The so-called Internet Sales Tax isn’t dead, despite what you may have heard. Here’s what happened:
Last week, a millennial advocacy group called Generation Opportunity planned a so-called “Facebook bomb” of Rep. Bob Goodlatte (R-Va.).
Rep. Goodlatte happens to be the chairman of the House Judiciary Committee, which is considering the Internet Sales Tax (known officially as the Marketplace Fairness Act.)
The group claims it inundated the Republican Congressman’s Facebook page with more than 3,000 comments urging him to stall the bill in his committee so it never reaches the floor of the U.S. House of Representatives for a vote.
Setting the Record Straight
While they may have gotten the response they wanted from Goodlatte, the group apparently inferred more than the Congressman intended to say. In a statement from Generation Opportunity, it said Goodlatte told the group that the Judiciary Committee would not take up the Marketplace Fairness Act. Generation Opportunity said Goodlatte’s comment to them “effectively kills the bill,” according to the group’s releaselast week.
After a local Virginia TV station picked up on that story and contacted Goodlatte, the Congressman clarified his message and gave the Internet Sales Tax bill some life, but not much. He issued a statement saying,
“If any action is taken, Congress must be involved in the process and I have repeatedly said that the House Judiciary Committee is looking at alternatives that could enable states to collect sales tax revenues without opening the door to aggressive state action against out-of-state companies. Furthermore, any alternative I am working on in the House would address fairness to all businesses and consumers.”
Whatever Goodlatte means by “alternatives,” it doesn’t seem to quite add up to the killing of the bill Generation Opportunity had claimed.
Small Business Owners Still Divided
Small business owners are still divided on the Internet sales tax proposed legislation anyway.
Though it recently passed the U.S. Senate, it will need to be approved by the House before it’s sent to President Barack Obama to be signed into law. If passed as is, the legislation would require most online merchants to collect sales tax from their customers, including those in states where the merchants have no established location.
That’s good news for affiliate marketers who claim the bill is a good alternative to “affiliate nexus taxes” requiring companies like Amazon to pay sales tax if sales to its site come through affiliates based in some states.
The nexus taxes have caused some companies to discontinue association with affiliates in states where they exist, advocates for the affiliate industry say.

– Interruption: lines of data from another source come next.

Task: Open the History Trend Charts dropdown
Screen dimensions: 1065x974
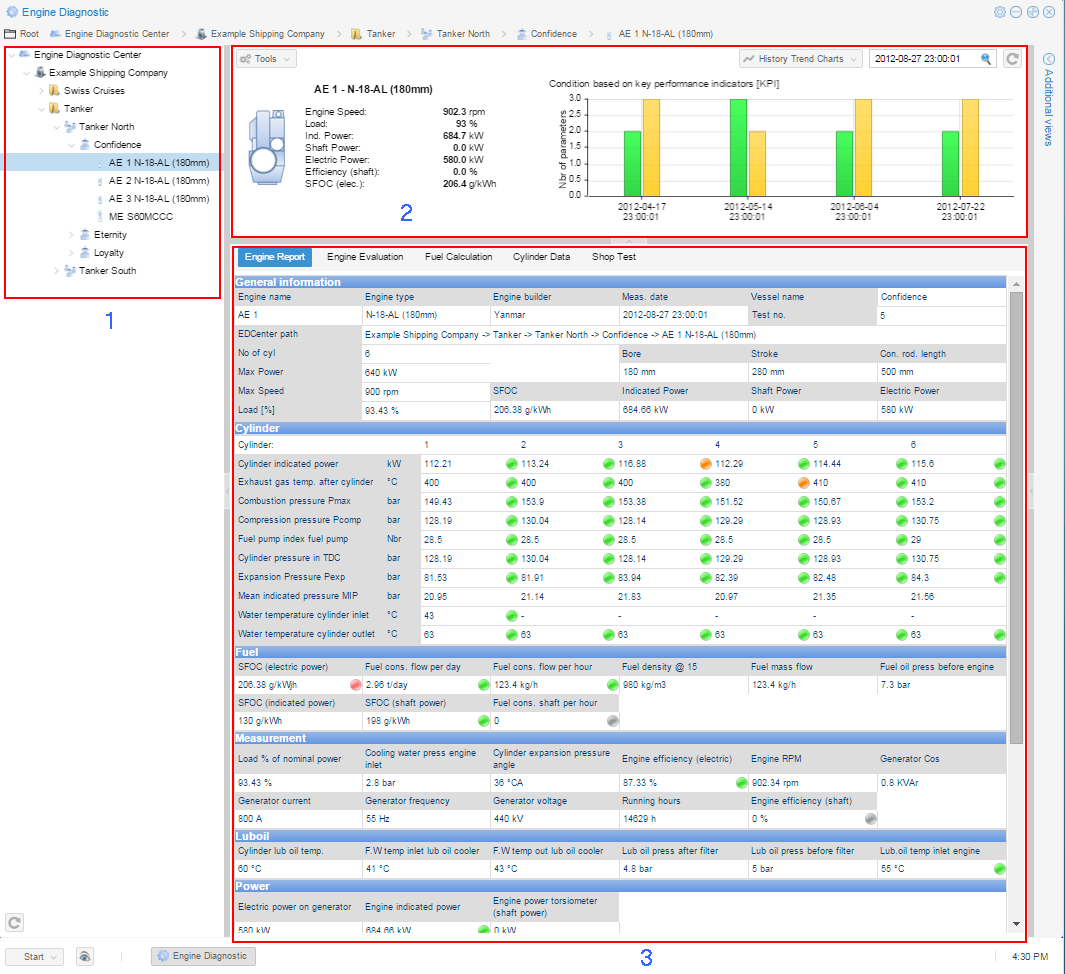Action: click(800, 59)
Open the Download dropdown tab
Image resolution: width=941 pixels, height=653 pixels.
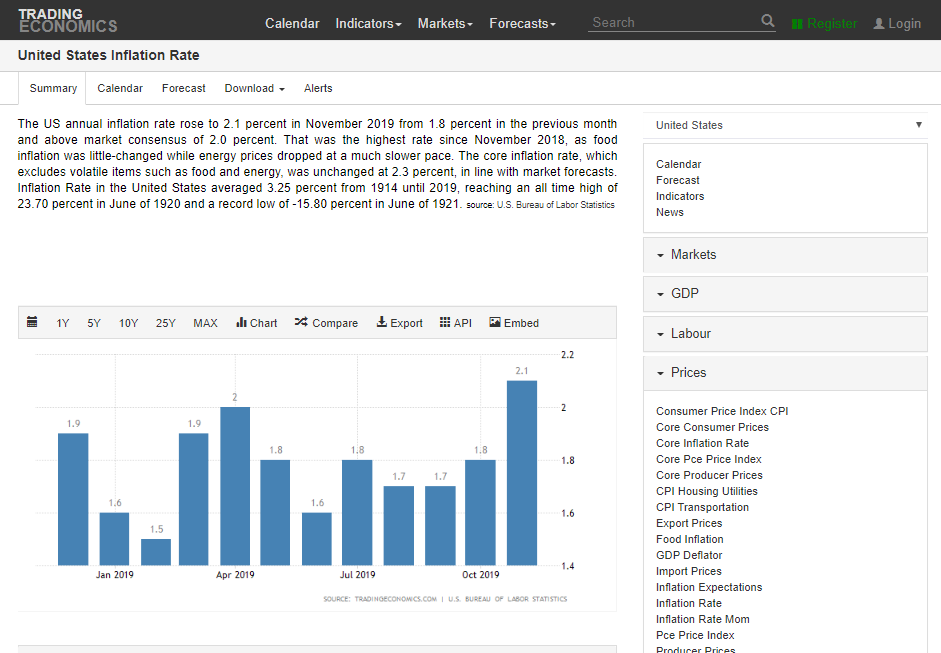254,88
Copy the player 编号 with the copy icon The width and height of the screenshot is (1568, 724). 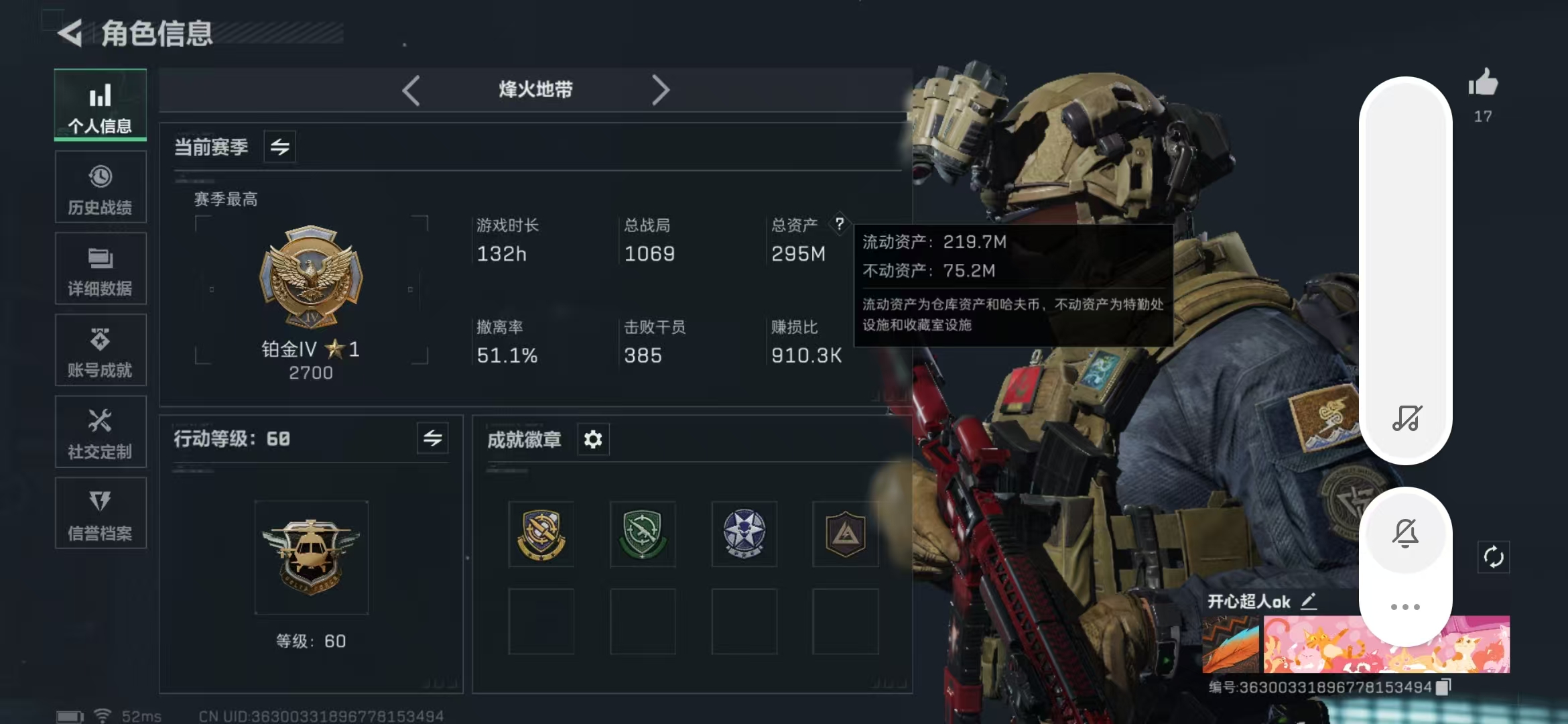(1443, 686)
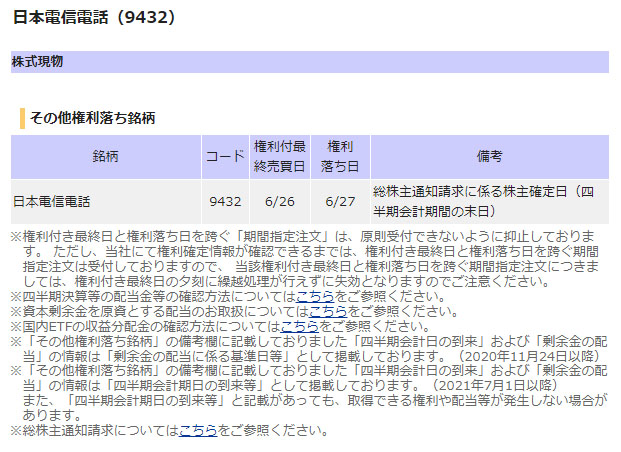Click the 株式現物 section bar

(x=309, y=62)
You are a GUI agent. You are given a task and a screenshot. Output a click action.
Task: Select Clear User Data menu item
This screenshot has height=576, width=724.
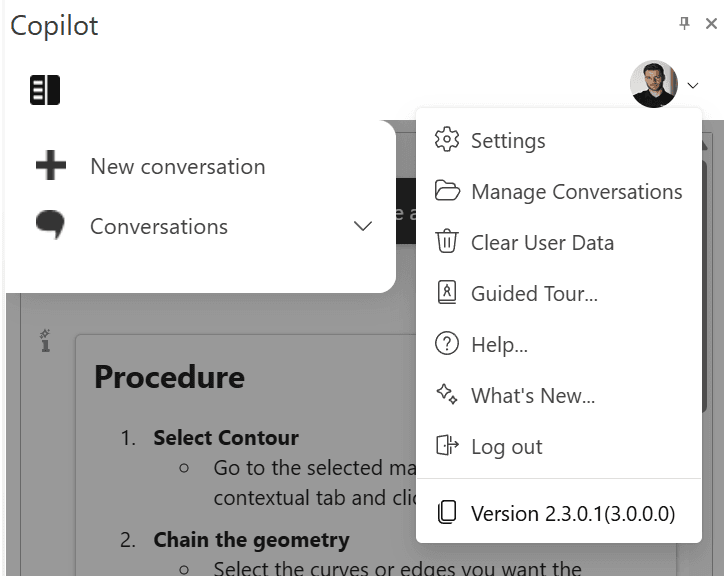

On the other hand, Ebay, which advocates for thousands of small merchants using its services for online selling, says the law, if passed, will be a regulatory nightmare. It could make these merchants responsible for complying with 9,600 state and local tax jurisdictions across the country depending on the location of each customer.
Where Things Stand on the Internet Sales Tax
But even if the Internet Sales Tax bill isn’t dead yet, it may still have little chance of ever passing. As we reported earlier, there is much less support for the bill in the House than in the Senate, so the bill may stall in committee with or without activist efforts.